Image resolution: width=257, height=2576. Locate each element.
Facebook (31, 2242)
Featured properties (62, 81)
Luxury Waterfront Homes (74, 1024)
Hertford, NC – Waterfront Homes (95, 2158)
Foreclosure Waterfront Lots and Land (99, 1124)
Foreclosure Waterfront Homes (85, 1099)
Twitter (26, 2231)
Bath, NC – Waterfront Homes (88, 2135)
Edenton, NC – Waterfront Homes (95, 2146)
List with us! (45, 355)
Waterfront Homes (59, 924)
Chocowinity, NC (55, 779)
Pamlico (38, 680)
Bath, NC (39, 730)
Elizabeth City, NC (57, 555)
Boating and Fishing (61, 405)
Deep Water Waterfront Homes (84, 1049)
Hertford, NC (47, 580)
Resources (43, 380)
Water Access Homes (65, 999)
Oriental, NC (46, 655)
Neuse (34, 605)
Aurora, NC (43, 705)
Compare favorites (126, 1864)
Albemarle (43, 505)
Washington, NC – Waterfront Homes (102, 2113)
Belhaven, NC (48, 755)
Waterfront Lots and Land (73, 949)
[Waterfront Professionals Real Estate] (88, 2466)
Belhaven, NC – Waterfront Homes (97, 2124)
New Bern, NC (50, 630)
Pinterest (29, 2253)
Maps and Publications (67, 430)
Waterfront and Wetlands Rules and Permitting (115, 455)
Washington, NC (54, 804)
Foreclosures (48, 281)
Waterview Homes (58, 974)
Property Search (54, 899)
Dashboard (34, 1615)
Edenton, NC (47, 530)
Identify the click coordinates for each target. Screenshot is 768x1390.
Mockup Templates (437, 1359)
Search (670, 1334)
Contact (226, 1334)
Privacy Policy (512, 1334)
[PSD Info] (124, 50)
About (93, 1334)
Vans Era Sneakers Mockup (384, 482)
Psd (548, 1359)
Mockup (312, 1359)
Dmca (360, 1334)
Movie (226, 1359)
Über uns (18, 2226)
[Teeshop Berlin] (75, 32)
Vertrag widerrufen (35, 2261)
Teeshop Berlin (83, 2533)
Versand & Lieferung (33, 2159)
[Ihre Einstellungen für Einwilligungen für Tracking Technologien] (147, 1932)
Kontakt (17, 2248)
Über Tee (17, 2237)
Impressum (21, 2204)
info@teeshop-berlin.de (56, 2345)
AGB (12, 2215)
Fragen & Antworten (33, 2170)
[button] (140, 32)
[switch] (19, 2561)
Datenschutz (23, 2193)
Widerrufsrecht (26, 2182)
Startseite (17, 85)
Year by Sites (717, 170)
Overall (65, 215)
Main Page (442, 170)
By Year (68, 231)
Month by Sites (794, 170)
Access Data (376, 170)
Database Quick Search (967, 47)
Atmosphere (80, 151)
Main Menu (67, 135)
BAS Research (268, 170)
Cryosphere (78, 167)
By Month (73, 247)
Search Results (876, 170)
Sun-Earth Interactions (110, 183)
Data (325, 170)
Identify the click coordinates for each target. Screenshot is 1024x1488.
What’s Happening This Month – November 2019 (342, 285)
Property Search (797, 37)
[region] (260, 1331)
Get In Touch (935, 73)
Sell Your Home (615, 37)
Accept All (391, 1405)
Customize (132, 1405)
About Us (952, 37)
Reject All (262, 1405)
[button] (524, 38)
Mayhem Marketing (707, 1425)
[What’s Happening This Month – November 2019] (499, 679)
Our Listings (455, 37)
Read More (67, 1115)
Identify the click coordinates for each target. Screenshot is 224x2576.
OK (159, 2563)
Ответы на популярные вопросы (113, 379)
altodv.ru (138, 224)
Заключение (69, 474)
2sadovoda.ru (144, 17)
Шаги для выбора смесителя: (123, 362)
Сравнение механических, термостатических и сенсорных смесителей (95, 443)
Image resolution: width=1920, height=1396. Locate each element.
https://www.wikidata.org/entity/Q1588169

··········

▶ [Aim of the task]: Across all the entries, count the lines that contain the string "width", and give that number without anything else.

▶ [Written solution]: 2